Link to dataset: https://gml.noaa.gov/ccgg/trends/ though mine only goes up to September 2023
Any uncertainty that is negative is changed to an uncertainty of 0.1
import numpy as np
import matplotlib.pyplot as plt
from numpy import cos, sqrt, exp, sin, pi, array
from matplotlib import cm
data=np.loadtxt('co2_data.txt', skiprows=2)
from scipy.optimize import curve_fit
def linfit(x, p0, p1):
return (p0*x)+p1
def quadfit(x, p0, p1, p2):
return p0*(x**2)+(p1*x)+p2
x=data[:,2]
t=array([i-x[0] for i in x])
y=data[:,3]
yerr=data[:,7]
for i in range(len(yerr)):
if yerr[i]<0:
yerr[i]=.1
guesses = (1.5, 310)
(p0, p1), cc = curve_fit(linfit, t, y, p0 = guesses, sigma = yerr)
(up0, up1) = np.sqrt(np.diag(cc))
print(f'p0 = {p0:.4} +/- {up0:.4f} ppm/year')
print(f'p1 = {p1:.4f} +/- {up1:.4f} ppm')
xm = np.linspace(t[0], t[-1], 201)
ym1 = linfit(xm, p0, p1)
yfit1=linfit(t, p0, p1)
n = len(t)
p=2
rcsq = sum(((y - yfit1)/yerr)**2)/(n-p)
print(f'Reduced chisquared for linear fit = {rcsq:.5f}')
/usr/local/lib/python3.10/dist-packages/scipy/optimize/_minpack_py.py:968: RuntimeWarning: divide by zero encountered in divide
transform = 1.0 / sigma
<ipython-input-44-c1614db438c8>:9: OptimizeWarning: Covariance of the parameters could not be estimated
(p0, p1), cc = curve_fit(linfit, t, y, p0 = guesses, sigma = yerr)

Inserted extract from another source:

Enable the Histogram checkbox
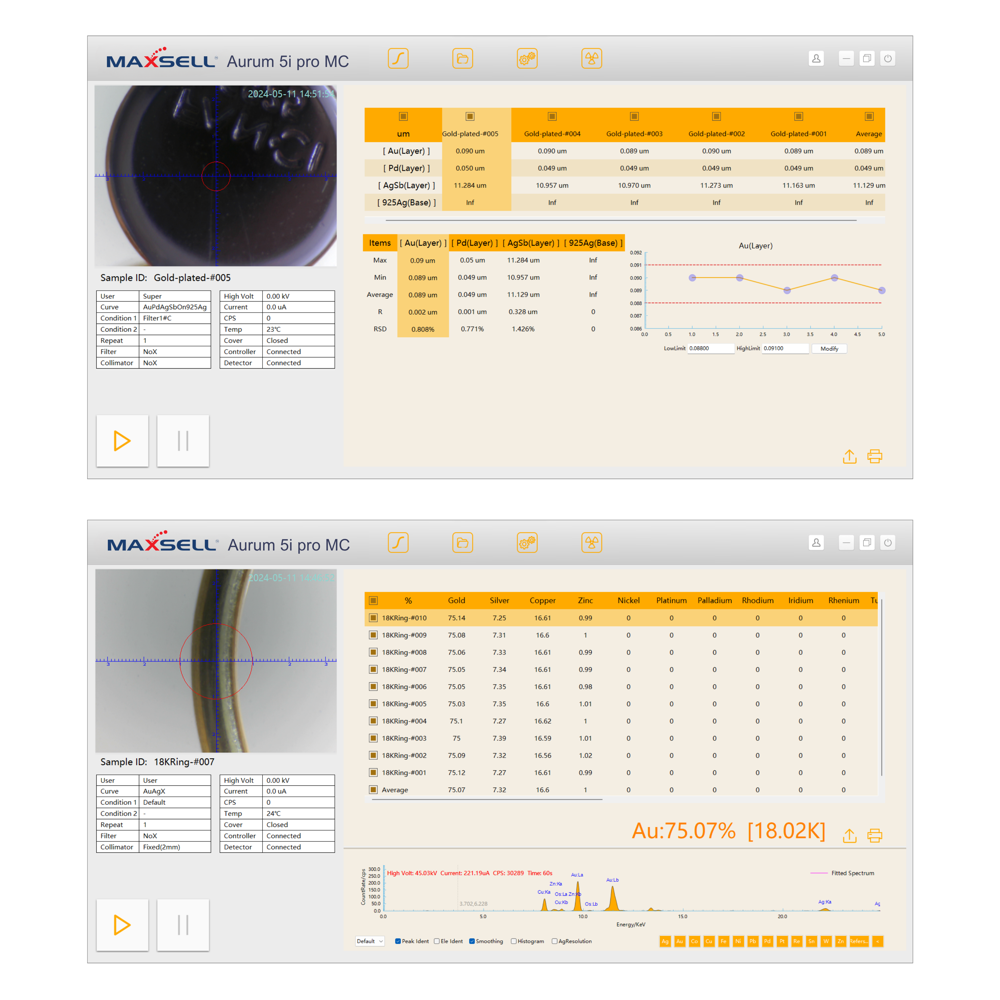This screenshot has width=1000, height=1000. (x=515, y=941)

<ipython-input-44-c1614db438c8>:18: RuntimeWarning: divide by zero encountered in divide
rcsq = sum(((y - yfit1)/yerr)**2)/(n-p)
p0 = 1.5 +/- inf ppm/year
p1 = 310.0000 +/- inf ppm
Reduced chisquared for linear fit = inf
The only thing I could think to do was change my guesses for the fit but considering that a linear fit is pretty bad to begin with, I don’t think it’s possible to fix the errors. But I also don’t want to rule out that the errors are simply errors and can’t be fixed. Are the errors a feature of this fit or a code/fit error?